--- RECORDS FOR PROCESSING Enclosed Below ---

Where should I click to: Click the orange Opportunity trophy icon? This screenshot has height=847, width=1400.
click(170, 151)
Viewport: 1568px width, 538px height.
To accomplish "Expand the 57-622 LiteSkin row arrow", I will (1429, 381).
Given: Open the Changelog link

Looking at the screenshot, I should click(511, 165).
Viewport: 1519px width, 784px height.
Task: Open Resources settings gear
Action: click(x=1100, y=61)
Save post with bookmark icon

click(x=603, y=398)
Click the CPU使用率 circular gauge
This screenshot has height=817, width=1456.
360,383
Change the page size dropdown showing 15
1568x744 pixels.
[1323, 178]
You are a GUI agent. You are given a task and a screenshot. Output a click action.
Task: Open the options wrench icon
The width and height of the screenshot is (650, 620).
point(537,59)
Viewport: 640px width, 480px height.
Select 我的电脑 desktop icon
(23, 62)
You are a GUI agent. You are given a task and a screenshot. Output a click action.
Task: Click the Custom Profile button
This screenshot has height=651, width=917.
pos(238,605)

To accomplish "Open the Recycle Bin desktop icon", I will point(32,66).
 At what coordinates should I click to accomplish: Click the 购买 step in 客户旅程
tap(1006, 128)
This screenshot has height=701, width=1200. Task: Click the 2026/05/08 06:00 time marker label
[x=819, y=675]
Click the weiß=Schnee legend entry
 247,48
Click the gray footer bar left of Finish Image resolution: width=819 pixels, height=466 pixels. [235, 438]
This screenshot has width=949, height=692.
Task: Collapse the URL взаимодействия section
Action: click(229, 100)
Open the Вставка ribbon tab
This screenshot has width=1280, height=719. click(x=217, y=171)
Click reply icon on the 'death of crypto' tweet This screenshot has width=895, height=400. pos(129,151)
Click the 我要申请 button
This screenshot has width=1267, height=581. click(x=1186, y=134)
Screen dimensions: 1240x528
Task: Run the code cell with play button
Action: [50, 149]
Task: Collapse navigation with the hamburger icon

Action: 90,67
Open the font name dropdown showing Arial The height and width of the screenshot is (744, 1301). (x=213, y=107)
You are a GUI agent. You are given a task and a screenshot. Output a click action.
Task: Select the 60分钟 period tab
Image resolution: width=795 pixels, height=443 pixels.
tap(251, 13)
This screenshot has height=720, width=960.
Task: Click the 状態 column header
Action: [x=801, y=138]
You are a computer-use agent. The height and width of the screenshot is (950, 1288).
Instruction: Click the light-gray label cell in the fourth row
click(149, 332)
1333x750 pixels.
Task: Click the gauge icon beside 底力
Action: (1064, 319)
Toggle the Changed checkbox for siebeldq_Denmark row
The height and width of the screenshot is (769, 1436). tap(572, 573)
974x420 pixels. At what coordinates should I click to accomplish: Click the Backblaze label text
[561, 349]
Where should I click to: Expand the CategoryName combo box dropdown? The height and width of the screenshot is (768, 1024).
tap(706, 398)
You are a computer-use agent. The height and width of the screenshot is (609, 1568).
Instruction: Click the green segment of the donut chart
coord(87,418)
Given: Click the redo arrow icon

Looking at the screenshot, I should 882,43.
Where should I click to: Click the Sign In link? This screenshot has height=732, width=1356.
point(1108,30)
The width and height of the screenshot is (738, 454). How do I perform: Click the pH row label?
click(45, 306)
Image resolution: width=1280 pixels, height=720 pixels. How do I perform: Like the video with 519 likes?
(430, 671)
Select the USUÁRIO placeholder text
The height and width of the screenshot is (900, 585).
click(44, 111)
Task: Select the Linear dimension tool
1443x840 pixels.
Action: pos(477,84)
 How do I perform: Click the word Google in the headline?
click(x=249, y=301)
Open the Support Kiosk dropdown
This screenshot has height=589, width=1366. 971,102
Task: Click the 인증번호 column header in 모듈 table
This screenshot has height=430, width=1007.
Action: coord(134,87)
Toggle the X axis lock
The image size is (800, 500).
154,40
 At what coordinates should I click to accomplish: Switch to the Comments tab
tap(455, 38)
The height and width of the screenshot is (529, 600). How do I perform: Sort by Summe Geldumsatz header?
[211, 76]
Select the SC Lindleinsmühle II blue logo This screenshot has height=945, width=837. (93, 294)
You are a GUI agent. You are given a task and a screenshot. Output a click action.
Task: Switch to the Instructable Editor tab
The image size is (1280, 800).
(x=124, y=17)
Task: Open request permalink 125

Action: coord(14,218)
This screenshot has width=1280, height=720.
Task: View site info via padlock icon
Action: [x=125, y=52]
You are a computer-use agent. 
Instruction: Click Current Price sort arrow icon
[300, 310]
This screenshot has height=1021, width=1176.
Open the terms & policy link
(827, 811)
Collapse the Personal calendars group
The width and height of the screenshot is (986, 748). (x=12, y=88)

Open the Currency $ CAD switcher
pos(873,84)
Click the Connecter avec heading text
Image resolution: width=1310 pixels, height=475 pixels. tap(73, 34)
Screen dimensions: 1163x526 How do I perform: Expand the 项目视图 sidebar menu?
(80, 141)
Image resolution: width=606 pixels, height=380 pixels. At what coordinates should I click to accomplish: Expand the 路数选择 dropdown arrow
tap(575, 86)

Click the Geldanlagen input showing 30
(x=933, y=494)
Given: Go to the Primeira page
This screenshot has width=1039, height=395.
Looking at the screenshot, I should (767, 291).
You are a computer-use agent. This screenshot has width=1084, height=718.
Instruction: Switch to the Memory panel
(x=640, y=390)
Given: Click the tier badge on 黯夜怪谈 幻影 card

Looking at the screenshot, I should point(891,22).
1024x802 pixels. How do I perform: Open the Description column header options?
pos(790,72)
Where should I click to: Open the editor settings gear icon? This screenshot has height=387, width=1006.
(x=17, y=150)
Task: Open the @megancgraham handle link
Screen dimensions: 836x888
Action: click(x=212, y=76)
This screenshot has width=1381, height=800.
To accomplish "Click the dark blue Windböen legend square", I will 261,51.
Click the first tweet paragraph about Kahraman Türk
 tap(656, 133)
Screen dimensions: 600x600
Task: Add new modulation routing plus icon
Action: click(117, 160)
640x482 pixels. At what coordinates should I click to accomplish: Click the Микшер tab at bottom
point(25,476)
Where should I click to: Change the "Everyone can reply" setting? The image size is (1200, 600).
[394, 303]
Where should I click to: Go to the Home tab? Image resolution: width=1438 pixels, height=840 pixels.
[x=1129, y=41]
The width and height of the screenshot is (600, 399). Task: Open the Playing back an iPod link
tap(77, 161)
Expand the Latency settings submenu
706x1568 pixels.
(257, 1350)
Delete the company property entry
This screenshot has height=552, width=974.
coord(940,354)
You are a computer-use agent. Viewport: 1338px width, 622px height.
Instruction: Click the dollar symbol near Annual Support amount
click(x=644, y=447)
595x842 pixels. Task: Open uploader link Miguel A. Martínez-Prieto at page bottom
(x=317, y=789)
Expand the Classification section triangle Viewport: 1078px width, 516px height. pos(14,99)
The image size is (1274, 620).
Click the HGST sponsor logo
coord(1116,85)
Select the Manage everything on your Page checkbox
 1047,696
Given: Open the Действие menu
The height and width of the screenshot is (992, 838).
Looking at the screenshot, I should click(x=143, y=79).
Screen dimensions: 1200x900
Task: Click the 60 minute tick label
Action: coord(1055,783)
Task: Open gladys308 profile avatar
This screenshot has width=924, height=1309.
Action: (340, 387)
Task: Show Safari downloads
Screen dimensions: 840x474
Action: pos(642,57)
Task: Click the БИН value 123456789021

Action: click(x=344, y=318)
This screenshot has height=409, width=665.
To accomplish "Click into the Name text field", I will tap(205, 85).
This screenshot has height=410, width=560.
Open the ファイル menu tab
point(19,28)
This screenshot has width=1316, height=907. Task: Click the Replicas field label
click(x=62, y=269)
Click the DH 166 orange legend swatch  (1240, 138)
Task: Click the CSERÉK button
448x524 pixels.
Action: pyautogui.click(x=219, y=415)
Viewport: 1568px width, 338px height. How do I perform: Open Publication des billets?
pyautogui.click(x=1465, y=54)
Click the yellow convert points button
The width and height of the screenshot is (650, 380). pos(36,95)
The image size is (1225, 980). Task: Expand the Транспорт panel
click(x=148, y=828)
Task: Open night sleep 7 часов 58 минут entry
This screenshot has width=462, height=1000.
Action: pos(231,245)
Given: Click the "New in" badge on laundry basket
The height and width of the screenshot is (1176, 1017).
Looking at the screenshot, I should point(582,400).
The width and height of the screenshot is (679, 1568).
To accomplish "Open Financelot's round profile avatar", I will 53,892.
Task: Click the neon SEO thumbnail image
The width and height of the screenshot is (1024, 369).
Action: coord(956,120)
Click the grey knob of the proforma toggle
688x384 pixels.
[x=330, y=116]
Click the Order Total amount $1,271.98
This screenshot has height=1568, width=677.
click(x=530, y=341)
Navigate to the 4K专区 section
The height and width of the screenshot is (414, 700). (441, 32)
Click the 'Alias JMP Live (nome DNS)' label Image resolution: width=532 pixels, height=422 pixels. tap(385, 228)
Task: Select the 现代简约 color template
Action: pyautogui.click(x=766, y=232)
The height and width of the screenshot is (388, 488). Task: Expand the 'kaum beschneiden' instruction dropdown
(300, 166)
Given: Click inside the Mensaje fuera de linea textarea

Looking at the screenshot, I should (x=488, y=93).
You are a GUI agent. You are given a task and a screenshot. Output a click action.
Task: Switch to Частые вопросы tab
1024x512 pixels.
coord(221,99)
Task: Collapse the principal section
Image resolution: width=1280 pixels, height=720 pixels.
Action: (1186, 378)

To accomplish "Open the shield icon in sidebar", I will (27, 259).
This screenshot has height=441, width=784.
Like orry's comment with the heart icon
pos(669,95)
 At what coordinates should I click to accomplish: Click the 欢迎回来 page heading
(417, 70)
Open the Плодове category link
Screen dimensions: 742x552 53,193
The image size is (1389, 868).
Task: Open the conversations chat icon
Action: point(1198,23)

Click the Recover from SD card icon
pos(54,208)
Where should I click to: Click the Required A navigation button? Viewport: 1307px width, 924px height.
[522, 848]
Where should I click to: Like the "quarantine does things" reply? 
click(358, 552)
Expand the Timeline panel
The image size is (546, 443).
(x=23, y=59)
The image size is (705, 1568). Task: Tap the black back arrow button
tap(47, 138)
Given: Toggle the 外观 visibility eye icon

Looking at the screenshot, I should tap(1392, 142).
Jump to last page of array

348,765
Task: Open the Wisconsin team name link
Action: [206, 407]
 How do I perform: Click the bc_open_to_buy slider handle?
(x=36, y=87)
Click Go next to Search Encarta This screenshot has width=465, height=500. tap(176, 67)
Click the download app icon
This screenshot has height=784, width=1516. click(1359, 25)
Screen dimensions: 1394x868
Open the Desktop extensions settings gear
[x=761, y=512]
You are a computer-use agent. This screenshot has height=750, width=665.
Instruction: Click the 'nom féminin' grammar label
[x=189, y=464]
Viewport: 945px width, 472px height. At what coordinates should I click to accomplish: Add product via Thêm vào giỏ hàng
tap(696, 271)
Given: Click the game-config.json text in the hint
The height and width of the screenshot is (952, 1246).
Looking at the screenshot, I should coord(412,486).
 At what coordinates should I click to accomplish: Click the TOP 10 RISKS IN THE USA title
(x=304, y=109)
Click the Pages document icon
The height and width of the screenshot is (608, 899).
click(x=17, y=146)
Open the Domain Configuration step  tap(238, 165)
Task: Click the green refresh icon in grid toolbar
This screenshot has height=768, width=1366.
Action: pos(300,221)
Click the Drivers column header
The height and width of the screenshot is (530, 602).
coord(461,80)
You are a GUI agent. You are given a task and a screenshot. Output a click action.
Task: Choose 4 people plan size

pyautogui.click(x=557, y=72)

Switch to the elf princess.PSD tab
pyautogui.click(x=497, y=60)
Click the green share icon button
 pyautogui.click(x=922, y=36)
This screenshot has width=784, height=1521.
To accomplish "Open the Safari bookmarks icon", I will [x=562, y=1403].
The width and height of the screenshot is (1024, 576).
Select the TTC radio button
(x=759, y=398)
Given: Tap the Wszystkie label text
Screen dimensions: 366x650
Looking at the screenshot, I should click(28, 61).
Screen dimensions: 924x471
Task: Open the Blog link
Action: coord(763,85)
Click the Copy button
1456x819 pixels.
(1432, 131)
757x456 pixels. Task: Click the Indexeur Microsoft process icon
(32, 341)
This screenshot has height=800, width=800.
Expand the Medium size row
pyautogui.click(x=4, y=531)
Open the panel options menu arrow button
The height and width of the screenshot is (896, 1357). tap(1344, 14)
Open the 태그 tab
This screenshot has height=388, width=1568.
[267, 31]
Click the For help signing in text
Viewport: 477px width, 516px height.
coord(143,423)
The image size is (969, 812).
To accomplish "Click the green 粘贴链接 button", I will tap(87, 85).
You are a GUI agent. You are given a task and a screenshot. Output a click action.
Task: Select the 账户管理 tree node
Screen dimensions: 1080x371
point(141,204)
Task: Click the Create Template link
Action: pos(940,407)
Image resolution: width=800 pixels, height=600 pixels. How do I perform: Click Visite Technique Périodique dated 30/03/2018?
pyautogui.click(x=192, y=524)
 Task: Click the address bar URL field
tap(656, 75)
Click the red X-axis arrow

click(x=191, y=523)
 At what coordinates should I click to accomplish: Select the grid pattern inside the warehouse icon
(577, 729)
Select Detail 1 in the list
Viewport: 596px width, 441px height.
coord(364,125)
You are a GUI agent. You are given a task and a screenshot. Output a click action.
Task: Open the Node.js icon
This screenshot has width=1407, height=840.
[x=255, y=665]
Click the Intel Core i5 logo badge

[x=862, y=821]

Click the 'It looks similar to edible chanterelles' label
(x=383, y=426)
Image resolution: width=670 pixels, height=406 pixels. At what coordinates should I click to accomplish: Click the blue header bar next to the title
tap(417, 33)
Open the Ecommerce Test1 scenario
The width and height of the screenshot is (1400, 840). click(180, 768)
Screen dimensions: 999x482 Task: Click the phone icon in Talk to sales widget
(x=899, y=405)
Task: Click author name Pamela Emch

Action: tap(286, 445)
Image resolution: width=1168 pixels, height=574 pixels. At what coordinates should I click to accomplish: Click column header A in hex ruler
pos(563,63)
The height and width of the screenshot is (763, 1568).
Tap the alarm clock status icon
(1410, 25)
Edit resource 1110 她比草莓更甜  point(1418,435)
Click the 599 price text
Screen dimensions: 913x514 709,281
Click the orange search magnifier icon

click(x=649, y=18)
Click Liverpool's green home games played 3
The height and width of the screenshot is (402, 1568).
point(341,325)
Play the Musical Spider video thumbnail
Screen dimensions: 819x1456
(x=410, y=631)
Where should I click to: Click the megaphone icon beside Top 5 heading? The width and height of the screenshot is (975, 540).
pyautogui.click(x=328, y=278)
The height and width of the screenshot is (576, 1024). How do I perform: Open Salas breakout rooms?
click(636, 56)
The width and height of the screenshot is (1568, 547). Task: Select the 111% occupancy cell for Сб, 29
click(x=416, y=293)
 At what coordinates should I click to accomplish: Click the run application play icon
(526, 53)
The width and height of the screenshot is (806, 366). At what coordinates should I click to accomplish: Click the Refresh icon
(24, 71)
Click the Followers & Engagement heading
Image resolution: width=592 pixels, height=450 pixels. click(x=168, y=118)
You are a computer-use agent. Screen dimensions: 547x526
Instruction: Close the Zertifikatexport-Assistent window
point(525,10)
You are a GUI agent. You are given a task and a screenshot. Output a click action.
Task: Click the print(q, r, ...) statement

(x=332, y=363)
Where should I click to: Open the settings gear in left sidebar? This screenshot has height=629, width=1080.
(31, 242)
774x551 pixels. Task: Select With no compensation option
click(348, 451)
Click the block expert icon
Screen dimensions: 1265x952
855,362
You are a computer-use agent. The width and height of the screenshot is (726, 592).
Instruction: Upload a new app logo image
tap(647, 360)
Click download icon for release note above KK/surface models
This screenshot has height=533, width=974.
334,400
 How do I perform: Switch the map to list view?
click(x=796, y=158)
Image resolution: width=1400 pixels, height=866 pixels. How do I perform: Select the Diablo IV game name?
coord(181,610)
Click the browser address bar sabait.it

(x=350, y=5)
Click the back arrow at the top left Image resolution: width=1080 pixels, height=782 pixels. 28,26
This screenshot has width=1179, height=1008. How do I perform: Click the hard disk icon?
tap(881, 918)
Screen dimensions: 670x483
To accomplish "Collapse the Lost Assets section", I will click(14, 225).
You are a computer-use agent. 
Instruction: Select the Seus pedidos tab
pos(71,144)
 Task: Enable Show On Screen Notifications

--- End of Enclosed RECORDS FOR PROCESSING ---

● INSTRUCTIONS TO FOLLOW: Using the records above, copy word for word the line with "Task: Click the address bar URL field", the line with "Task: Open the Node.js icon", and every line between them.

● RESPONSE TO THIS TASK:
 Task: Click the address bar URL field
tap(656, 75)
Click the red X-axis arrow

click(x=191, y=523)
 At what coordinates should I click to accomplish: Select the grid pattern inside the warehouse icon
(577, 729)
Select Detail 1 in the list
Viewport: 596px width, 441px height.
coord(364,125)
You are a GUI agent. You are given a task and a screenshot. Output a click action.
Task: Open the Node.js icon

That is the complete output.